Re: associated sheaf functor

Re: associated sheaf functor

[Krzysztof Worytkiewicz]

> I don't quite understand this question.
> I was interested since I am looking at the plus construction as part
> of my work at the moment.

Let P be a presheaf on the site (C,J) and consider the "classical" plus
construction

  P^+(c) = colim_{R \in J(c)}Match(R,P)

where Match(R,P) is the set of matching families for the cover R \in
J(c) and the colimit is taken over J(c) ordered by reverse inclusion
(cf. McLane & Moerdijk) . This is a nice filtered colimit so x \in
P^+(c) can be expressed as an equivalence class of matching families.
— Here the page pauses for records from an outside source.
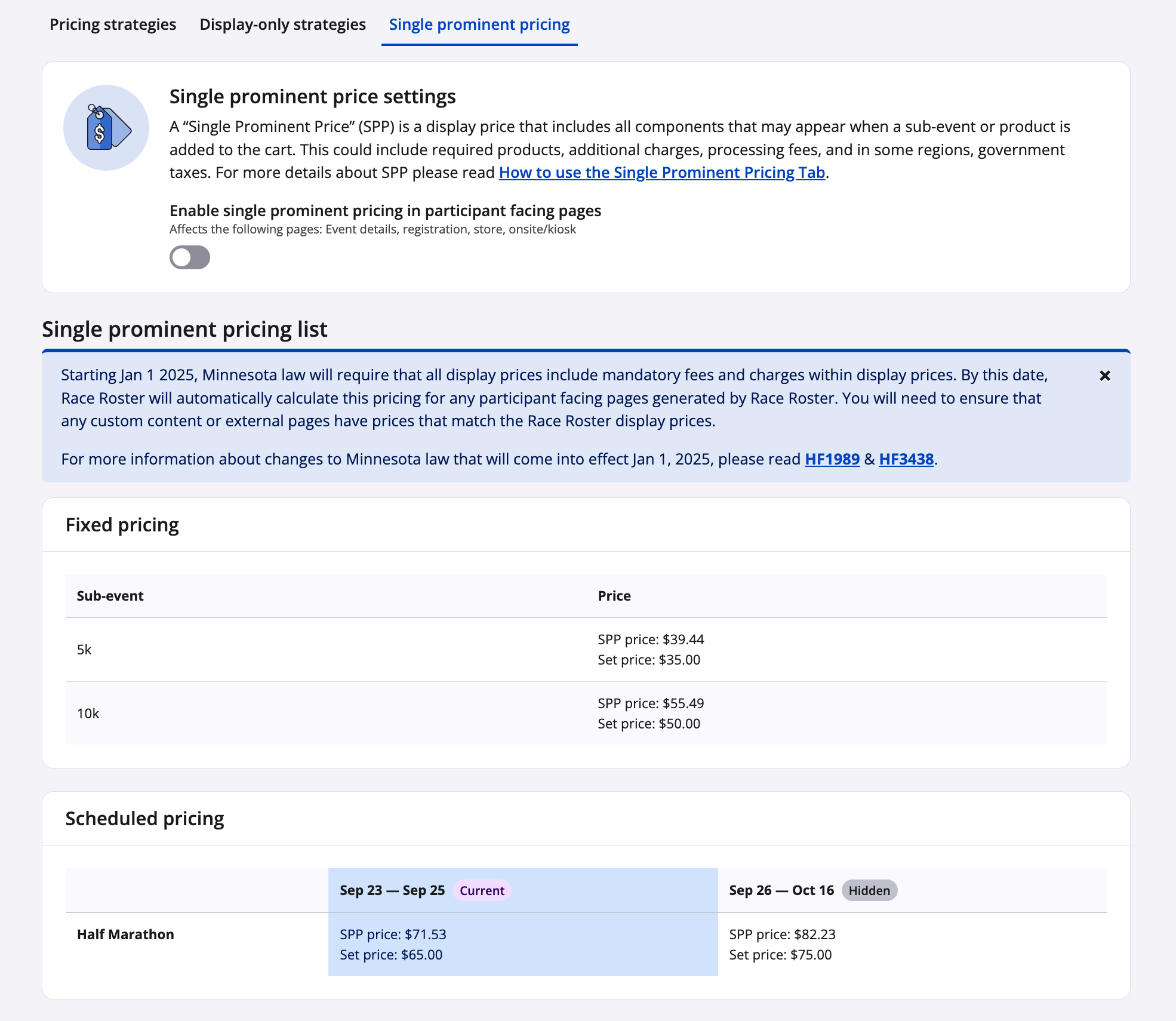1176x1021 pixels.
Task: Open the How to use SPP Tab link
Action: tap(661, 173)
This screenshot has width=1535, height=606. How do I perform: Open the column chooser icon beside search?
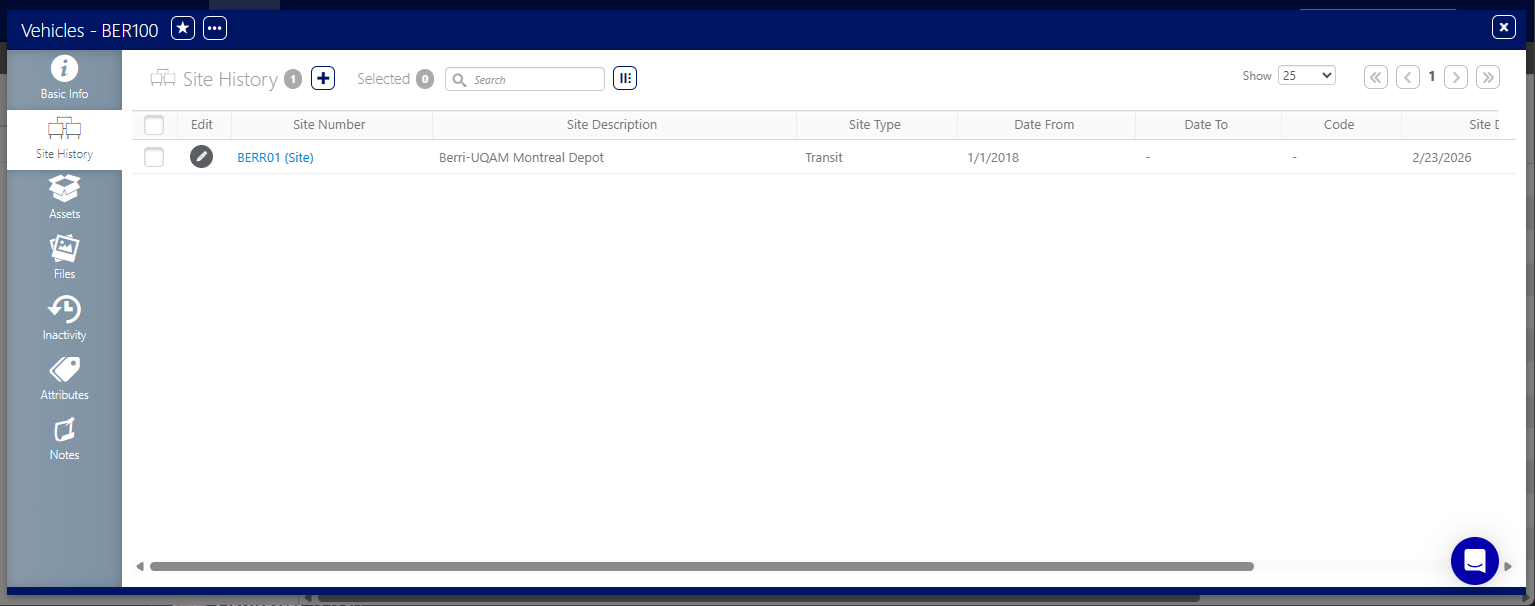pyautogui.click(x=625, y=78)
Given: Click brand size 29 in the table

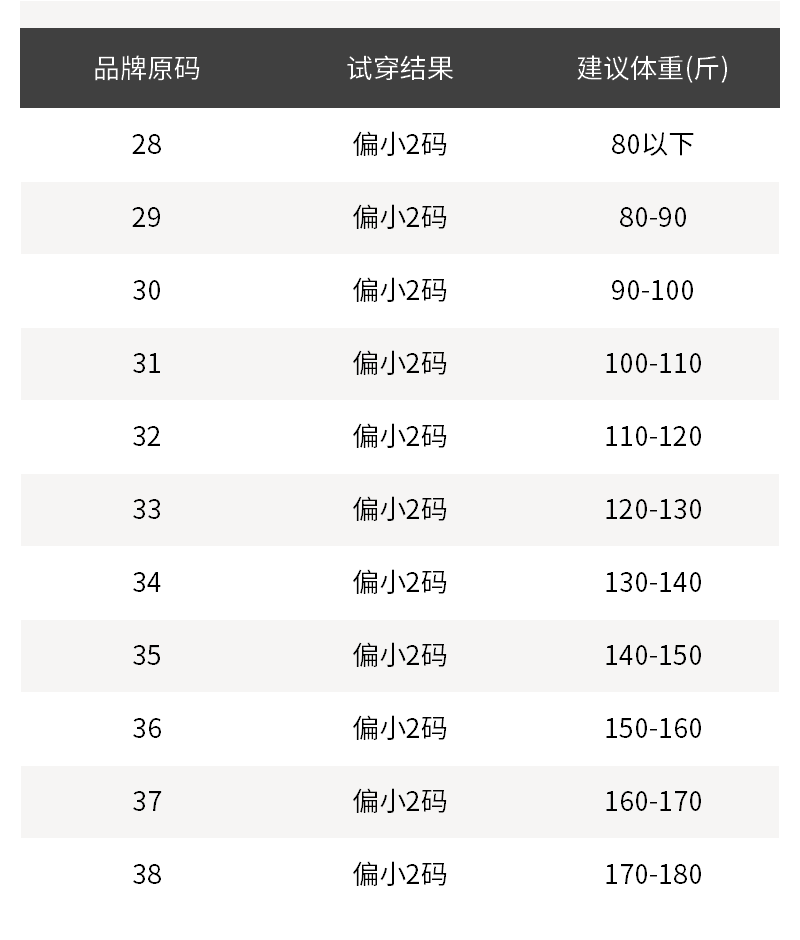Looking at the screenshot, I should pyautogui.click(x=147, y=218).
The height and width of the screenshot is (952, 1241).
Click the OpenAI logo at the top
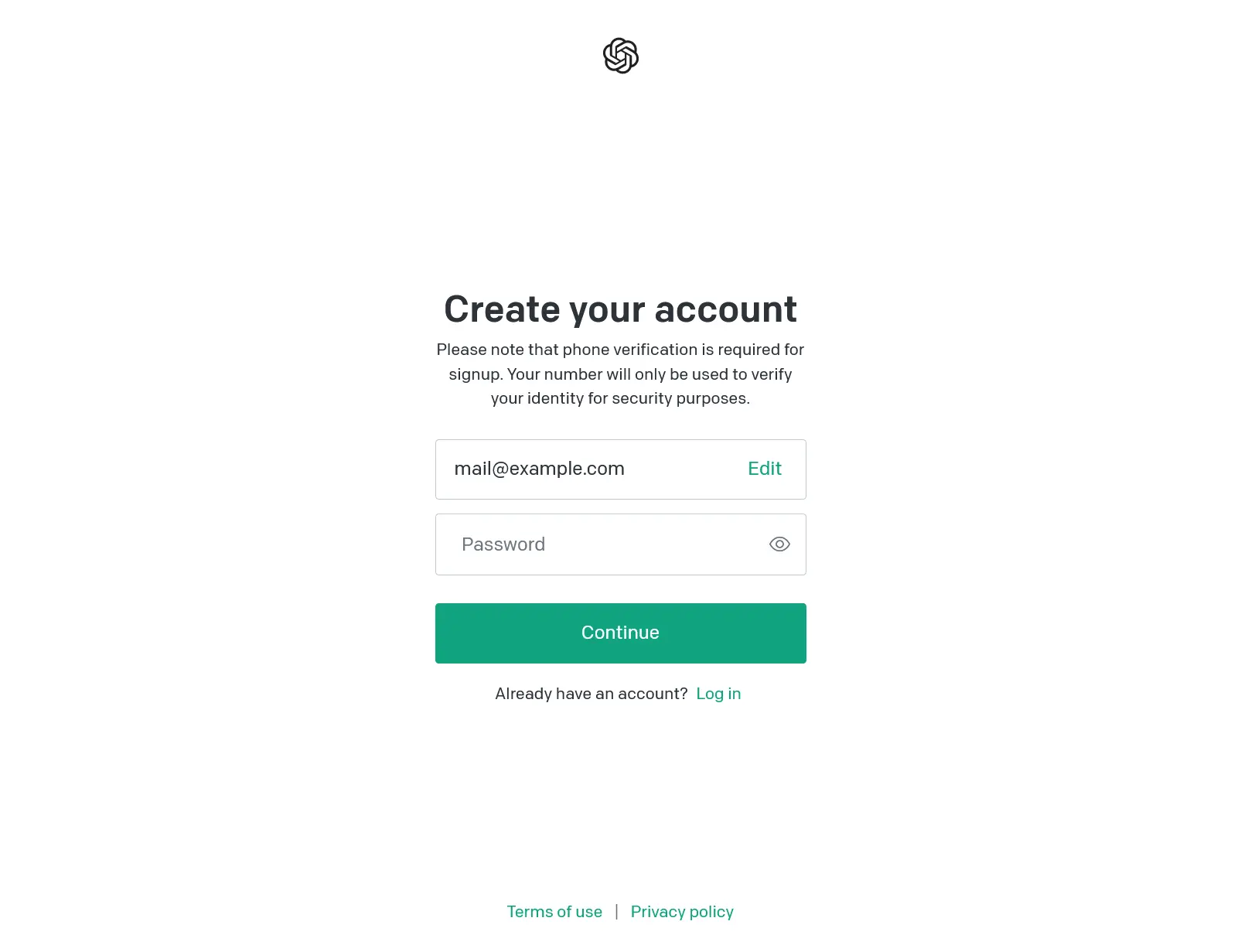pos(620,56)
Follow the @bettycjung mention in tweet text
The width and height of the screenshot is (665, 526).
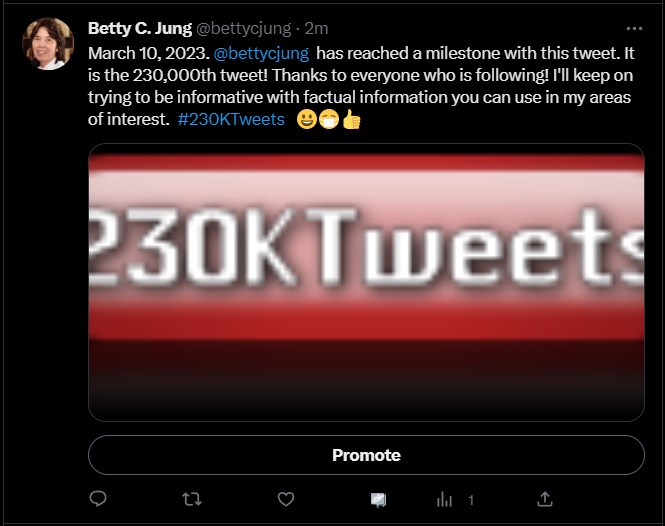(x=261, y=51)
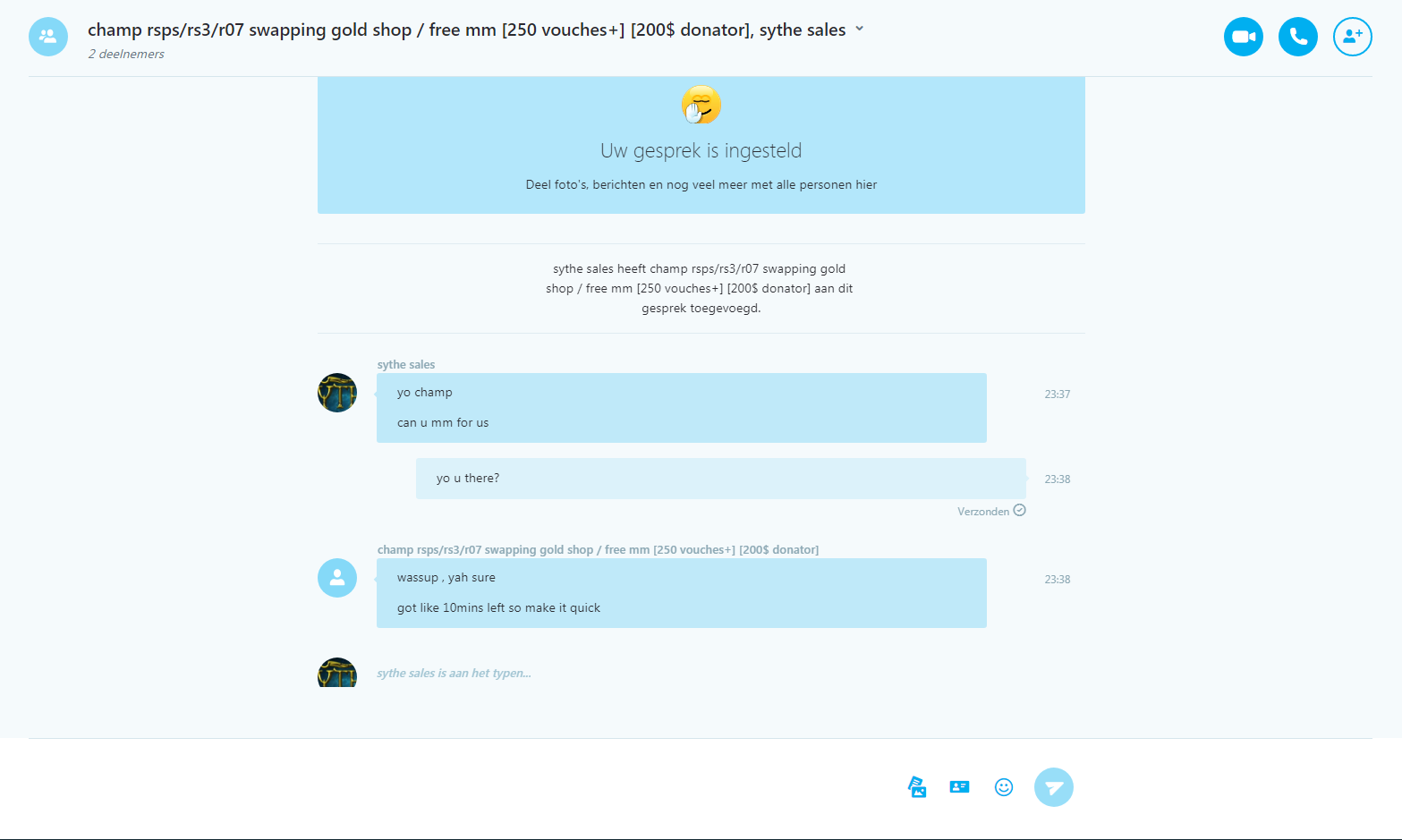This screenshot has height=840, width=1402.
Task: Click champ's default avatar beside 'wassup'
Action: (337, 578)
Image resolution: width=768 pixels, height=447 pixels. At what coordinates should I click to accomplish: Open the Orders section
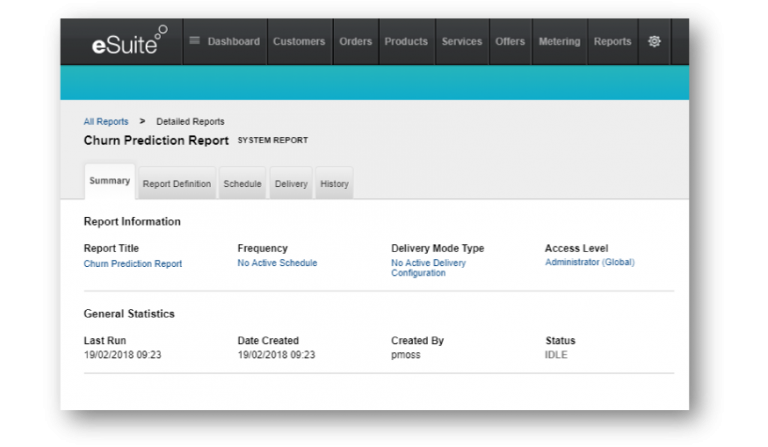(x=355, y=41)
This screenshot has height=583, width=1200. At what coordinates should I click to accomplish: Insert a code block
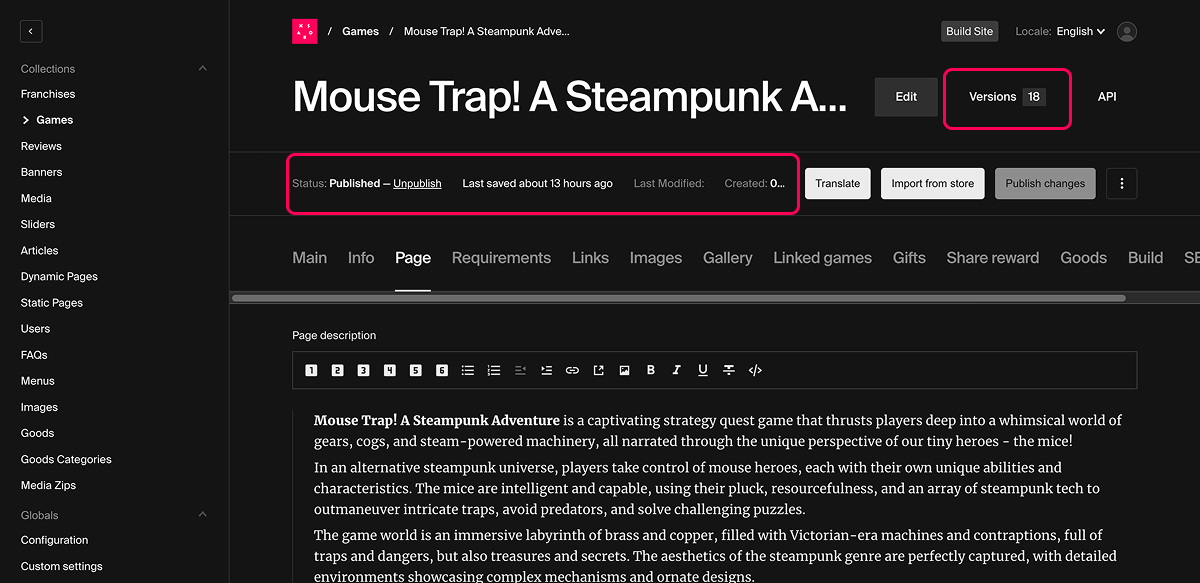[x=755, y=370]
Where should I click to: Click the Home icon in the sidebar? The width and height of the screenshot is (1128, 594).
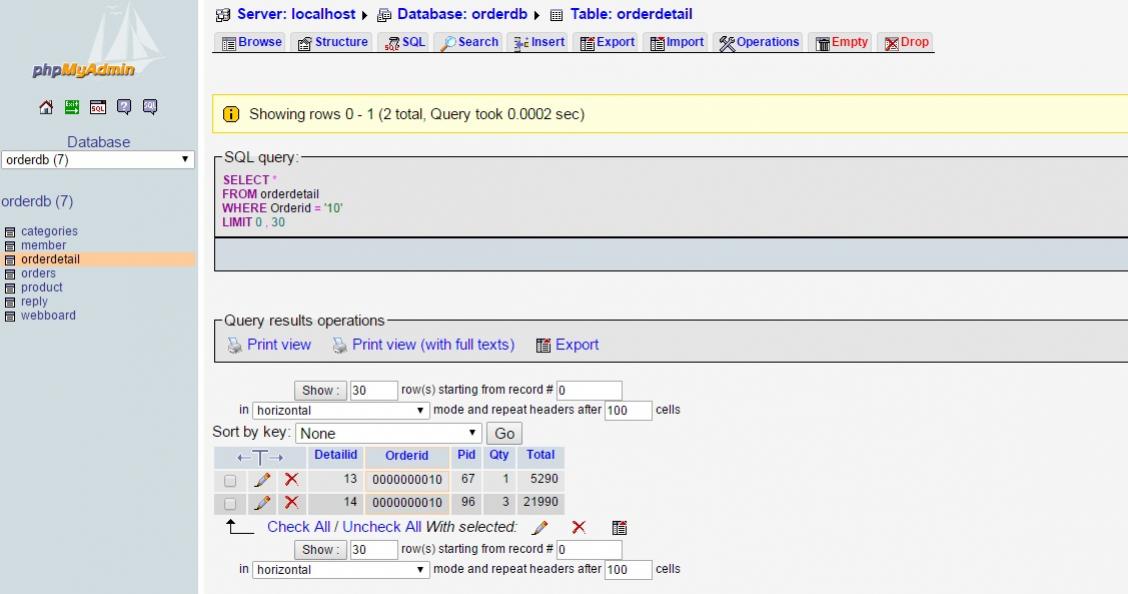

 Suppose now that J is given by a basis K. It is not immediately clear
(at least not for me) what happens in a variant of the above where
Match(R,P) is taken as the set of matching families for the K-cover R.
Indeed, the notion of "common refinement"  for K-covers is not as handy
as the one for J-covers for the task at hand since op-ordering K-covers
will not necessarily give a filtered category. The other obvious
candidate for a "category K(c)" where a factorisation witnessing a
refinement (of K-covers) is a morphism (in the opposite category) will
probably fail to be filtered as well, so I wondered if anybody allready
looked at such things.

I agree that a one-sentence prose might have been a bit messy...

Cheers

Krzysztof

associated sheaf functor

[Krzysztof Worytkiewicz]

Dear All,

Is anybody aware of a variant of the "plus" construction giving the
"associated separated  presheaf" wrt to a Grothendieck topology  which
works on a basis as only piece of data (ie without generating the whole
topology and then applying the classical plus functor)? Any hint welcome...

Cheers

Krzysztof